The Rings-only Back Routine
Actually, this is only half of the back workout. The rest is found on our Pull Up Workout, but save that workout for another day. This routine targets all the oft-neglected areas of your back including your lower flexors, erector spinae, even your glutes. Many of these exercises build towards more advanced calisthenics progressions such as the back lever.
Scapular Pull Up 3 x 8
From the pull up position with your shoulders by your ears, bent knees, and your head looking up, pull down keeping straight arms and raise your chest towards the ceiling. Lower back down, 3 sets of 8 repetitions. We are training towards the Front Lever position.
Inverted Pike Pull Up 3 x 8
From the pull up position, raise your legs up and between the rings until your legs are parallel to the ceiling. You should be looking straight at your knees. Now keeping that form, pull your rear towards the ceiling. If you aren't comfortable with inversions yet, lower the rings so that you start off the ground, preferably with something to cushion your head.
Tucked Front Lever Eccentric 3 x 2 (slowly)
Another inversion, so keep those rings lowered if you aren't comfortable yet. Tuck your knees into your chest and invert, your arms straight and your chest perpendicular to the ceiling. Keeping straight arms and palms facing away from you, slowly roll forward until your chest is facing the ceiling. If it isn't a challenge, try slowly extending your legs out until it becomes difficult. The key is a very slow roll and try to hold at the end. Finish by rolling forward until you are standing again, then invert and go again, 3 sets of 2 reps.
Ring Face Pull 3 x 10
Set rings at chest height, planting feet under the rings. Feet position and ring height can be adjusted for difficulty. Grab the rings with palms facing away from you and lean back until your arms are straight, keeping a straight torso. Pull the rings bending your elbows until the rings are on either side of your head, the rings at eye height. Try to pull until your fists are a bit behind your head, but don't worry if you can't. Remember to keep your shoulders down away from your ears, rotating slowly without momentum. You want to feel your shoulder blades pinch your skin on your back.

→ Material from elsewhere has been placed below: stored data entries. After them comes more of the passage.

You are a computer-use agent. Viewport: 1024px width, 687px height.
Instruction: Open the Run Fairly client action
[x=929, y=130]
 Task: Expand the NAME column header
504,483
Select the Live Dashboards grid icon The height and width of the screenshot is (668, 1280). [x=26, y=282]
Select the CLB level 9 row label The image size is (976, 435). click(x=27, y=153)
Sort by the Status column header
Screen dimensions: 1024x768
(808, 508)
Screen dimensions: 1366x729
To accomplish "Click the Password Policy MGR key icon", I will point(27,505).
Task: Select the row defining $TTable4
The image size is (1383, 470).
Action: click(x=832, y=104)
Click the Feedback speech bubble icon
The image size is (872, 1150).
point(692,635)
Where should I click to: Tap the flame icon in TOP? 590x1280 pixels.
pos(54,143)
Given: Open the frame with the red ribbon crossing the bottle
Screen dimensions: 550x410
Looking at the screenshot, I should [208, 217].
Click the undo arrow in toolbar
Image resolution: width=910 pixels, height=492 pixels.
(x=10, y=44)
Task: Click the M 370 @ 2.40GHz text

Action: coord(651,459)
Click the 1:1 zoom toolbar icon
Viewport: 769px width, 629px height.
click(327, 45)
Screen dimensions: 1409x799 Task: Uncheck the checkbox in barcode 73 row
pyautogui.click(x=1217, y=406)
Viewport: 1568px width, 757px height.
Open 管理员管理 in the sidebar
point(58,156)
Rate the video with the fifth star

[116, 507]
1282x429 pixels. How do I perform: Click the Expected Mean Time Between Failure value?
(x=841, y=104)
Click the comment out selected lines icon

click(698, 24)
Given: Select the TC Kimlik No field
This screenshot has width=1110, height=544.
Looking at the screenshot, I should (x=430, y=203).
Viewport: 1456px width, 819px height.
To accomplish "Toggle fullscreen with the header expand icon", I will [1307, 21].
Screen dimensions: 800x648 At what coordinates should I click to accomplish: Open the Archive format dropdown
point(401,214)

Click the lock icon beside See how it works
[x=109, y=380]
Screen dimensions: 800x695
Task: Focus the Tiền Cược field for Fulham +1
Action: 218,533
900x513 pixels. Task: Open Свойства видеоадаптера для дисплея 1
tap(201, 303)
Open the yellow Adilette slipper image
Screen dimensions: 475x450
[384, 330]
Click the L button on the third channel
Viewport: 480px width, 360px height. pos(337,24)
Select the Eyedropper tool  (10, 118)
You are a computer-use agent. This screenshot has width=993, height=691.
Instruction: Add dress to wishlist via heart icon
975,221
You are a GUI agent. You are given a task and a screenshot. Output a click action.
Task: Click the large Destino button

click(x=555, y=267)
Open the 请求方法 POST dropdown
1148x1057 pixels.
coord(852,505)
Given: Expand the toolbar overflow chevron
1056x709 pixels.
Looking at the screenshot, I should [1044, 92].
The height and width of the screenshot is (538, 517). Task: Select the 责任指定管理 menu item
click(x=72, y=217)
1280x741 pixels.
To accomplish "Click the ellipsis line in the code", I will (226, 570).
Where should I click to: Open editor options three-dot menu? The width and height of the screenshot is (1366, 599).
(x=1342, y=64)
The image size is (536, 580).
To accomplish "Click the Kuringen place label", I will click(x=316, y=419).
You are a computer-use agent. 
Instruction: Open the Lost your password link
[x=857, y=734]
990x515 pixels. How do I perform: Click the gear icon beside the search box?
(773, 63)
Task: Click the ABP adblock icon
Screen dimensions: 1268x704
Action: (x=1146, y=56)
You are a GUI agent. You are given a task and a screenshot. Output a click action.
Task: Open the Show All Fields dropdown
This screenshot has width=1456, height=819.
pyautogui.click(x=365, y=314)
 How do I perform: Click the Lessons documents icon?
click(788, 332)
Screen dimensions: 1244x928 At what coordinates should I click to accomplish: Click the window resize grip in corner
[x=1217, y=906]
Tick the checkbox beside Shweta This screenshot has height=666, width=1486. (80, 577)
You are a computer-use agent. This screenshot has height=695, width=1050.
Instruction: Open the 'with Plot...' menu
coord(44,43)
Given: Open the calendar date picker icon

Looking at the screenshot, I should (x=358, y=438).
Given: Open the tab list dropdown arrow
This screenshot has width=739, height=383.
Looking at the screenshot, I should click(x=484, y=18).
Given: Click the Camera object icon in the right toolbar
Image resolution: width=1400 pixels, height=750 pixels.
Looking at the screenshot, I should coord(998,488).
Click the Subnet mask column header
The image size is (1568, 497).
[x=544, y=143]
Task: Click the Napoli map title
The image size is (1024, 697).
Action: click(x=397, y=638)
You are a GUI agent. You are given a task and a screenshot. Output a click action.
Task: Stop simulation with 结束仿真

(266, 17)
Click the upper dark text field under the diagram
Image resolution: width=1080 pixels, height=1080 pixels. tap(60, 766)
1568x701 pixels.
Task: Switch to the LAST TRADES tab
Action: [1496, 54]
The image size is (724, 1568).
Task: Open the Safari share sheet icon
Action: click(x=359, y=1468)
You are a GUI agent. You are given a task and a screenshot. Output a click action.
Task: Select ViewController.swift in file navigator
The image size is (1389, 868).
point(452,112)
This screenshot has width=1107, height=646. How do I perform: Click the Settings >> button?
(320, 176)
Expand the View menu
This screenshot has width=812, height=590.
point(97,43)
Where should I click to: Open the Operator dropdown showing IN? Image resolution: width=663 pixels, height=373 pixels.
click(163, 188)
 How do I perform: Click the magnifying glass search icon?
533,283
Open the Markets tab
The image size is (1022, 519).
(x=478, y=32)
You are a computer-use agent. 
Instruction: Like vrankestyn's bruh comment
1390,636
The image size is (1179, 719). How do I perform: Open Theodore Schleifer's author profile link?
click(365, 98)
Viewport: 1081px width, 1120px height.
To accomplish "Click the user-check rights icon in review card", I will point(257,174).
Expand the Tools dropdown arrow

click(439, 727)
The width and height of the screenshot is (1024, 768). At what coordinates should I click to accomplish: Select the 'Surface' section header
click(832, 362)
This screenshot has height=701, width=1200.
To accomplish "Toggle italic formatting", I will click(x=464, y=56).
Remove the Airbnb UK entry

Explosive Ring Rows x 10, 8, 6
Lower the rings to where you can barely reach them while laying on your back. Hopefully you have an exercise mat. Lay down with your shoulders underneath the rings and reach up, lifting your back off the ground to reach them. Turn your palms inward and pull your chest quickly to the rings while maintaining a straight torso. Slowly lower back down.Keep your shoulders down and back, making a conscious effort to avoid using muscles in your chest to assist. Each set should have a couple less reps than the last to keep you working until fatigue.
Bridge 3 x 10
No rings for this one. Lay on an exercise mat and bring your heels to your glutes. Keeping your feet in place, thrust your hip upward, lifting your glutes and lower back up off the mat while keeping your shoulders on the floor. Hold and squeeze at the top position. If you don't feel it in your glutes and lower back, correct your form.
Back Extension Y/Ws 3 x 16
Lay on your stomach and spread your arms until your body resembles an Y. Feel free to spread your legs a bit as well. Lift your arms and legs at the same time, arcing your back until you can't lift further. Slowly lower down, then bend your arms to form a 'W' position. Lift arms and legs again just as before. Y,W,Y,W, get it? If it's too easy, hold and squeeze longer at the top, or grab a couple water bottles in your hands and try again.
That does it for the ring only back workout. Don't forget about the HIIT routine three times a week. Throwing some punches are a great way to work out your upper back.